What enhancement do you mean? I'm not sure you are comparing apples to apples.Biggs, Kelly ruled earlier in the hearing Thursday, was subject to harsher sentencing penalties for domestic terrorism because he ripped down a fence on Capitol grounds during the riot that separated law enforcement officers from the mob, taking the mob one step closer to breaching the Capitol.
Previously the feds applied this sentencing enhancement for life threatening, or intended mass casualty, events. This seems like a strained enhancement to me.
The lawyers in NY who firebombed a police car, and were caught with material to toss more bombs got a year and no enhancement.
Biggs and the others were convicted of seditious conspiracy and several other federal crimes, including obstructing Congress, destruction of government property and assaulting law enforcement.

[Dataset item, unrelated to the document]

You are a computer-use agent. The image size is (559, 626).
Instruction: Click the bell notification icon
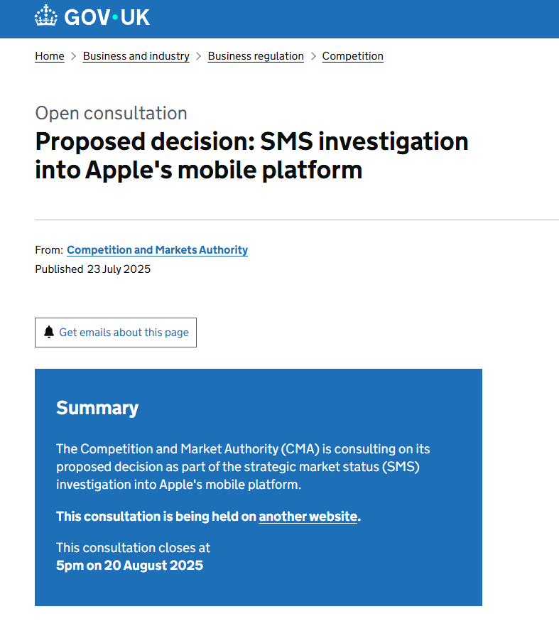[49, 333]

Proud Boys Joe Biggs, Zachary Rehl Sentenced For Jan. 6 Plot
Biggs, an Army veteran and former Infowars correspondent, was sentenced to 17 years for seditious conspiracy. Rehl was sentenced to 15 years.
www.huffpost.com
I haven't looked up the sentence provisions of all the other statutes, but the federal seditious conspiracy statute alone calls for a 20-year sentence:
18 U.S. Code § 2384 - Seditious conspiracy
If two or more persons in any State or Territory, or in any place subject to the jurisdiction of the United States, conspire to overthrow, put down, or to destroy by force the Government of the United States, or to levy war against them, or to oppose by force the authority thereof, or by force to prevent, hinder, or delay the execution of any law of the United States, or by force to seize, take, or possess any property of the United States contrary to the authority thereof, they shall each be fined under this title or imprisoned not more than twenty years, or both.
18 U.S. Code § 2384 - Seditious conspiracy
www.law.cornell.edu
What state crimes were charged in the cases you want to compare to the Biggs case?